Activity.
Return all of the data that follows precisely, leaving every image out.

Dataset content.
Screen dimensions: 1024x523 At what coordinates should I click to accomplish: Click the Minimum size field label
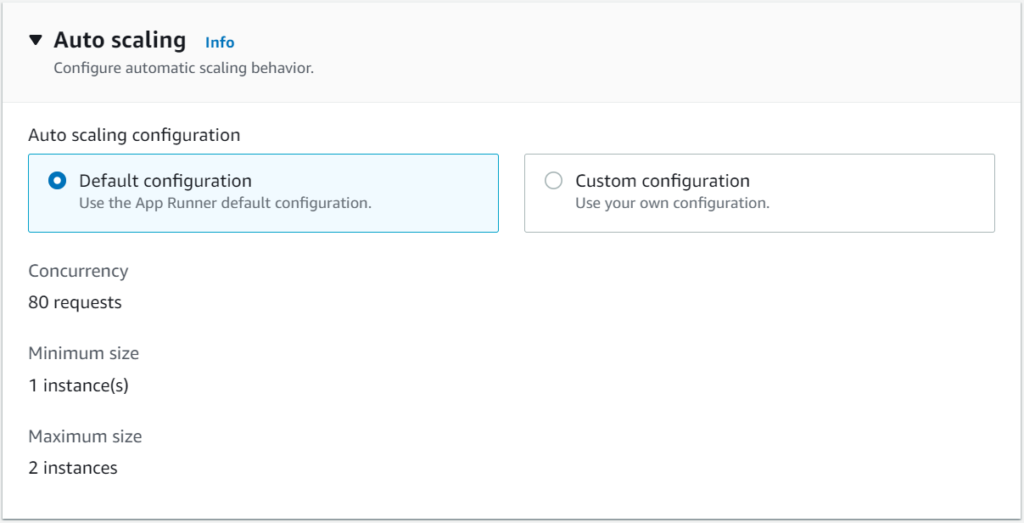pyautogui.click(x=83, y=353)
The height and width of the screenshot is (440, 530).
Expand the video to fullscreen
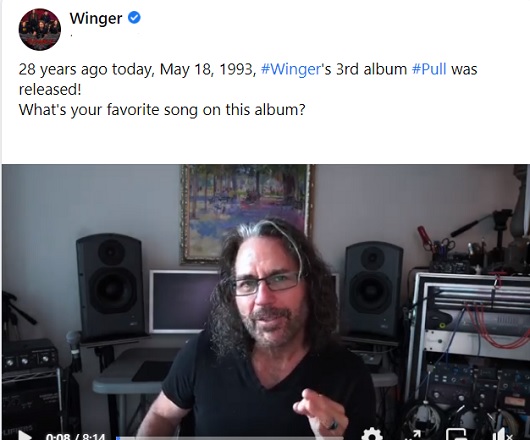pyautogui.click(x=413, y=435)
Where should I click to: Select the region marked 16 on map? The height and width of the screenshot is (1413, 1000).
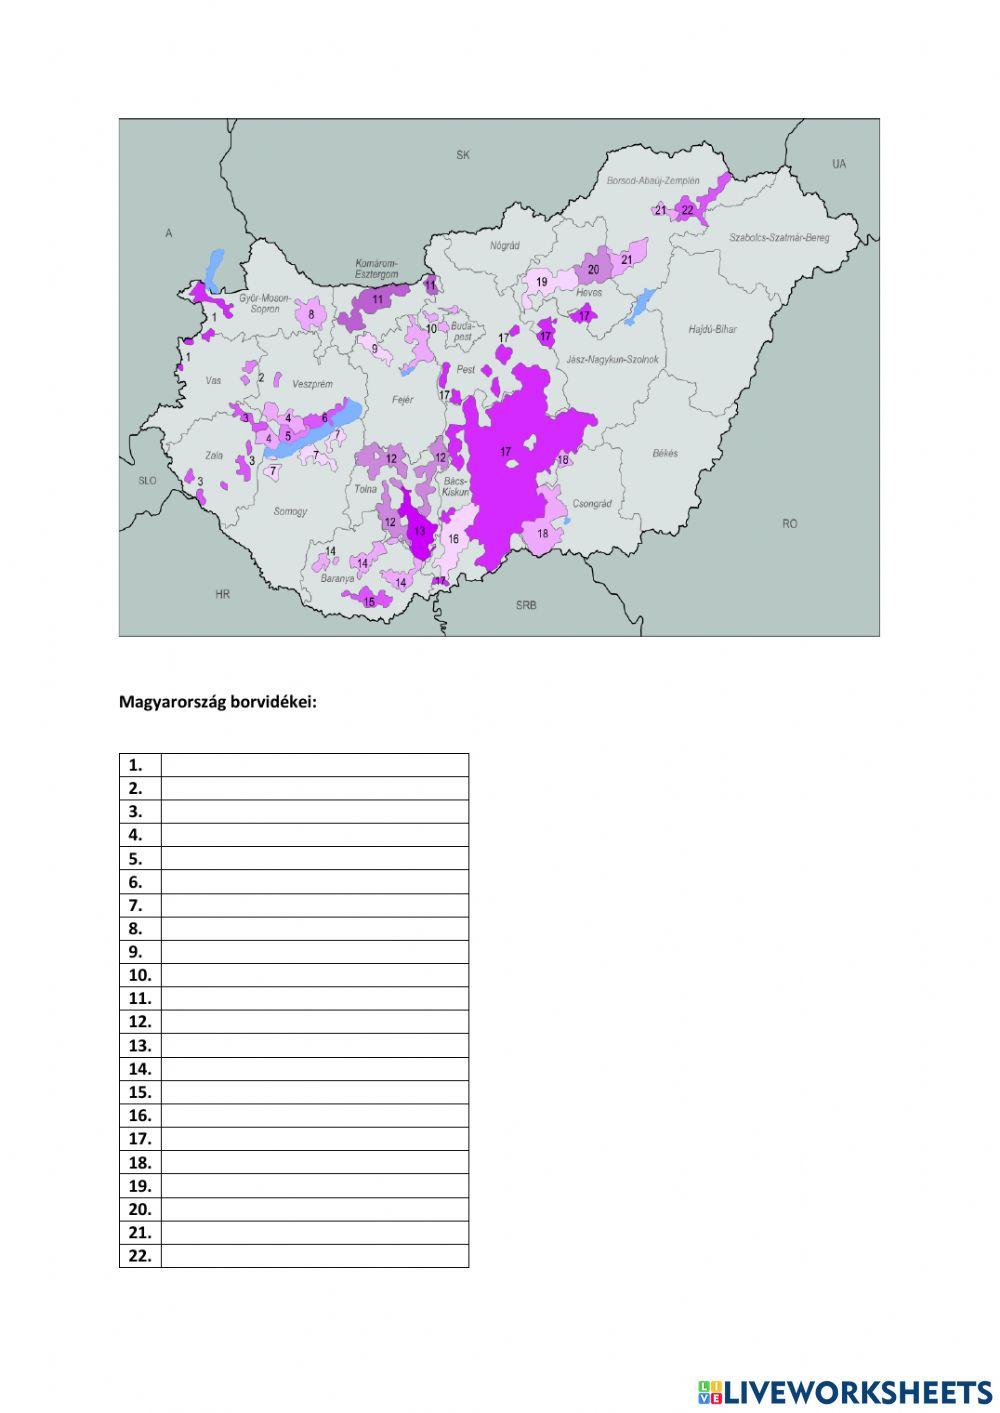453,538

Your response.
Screen dimensions: 1024x523 At what coordinates should I click to accomplish: Click the Minimum size field label
pyautogui.click(x=83, y=353)
The height and width of the screenshot is (440, 530).
Expand the video to fullscreen
pyautogui.click(x=413, y=435)
Where should I click to: Select the region marked 16 on map? The height and width of the screenshot is (1413, 1000).
453,538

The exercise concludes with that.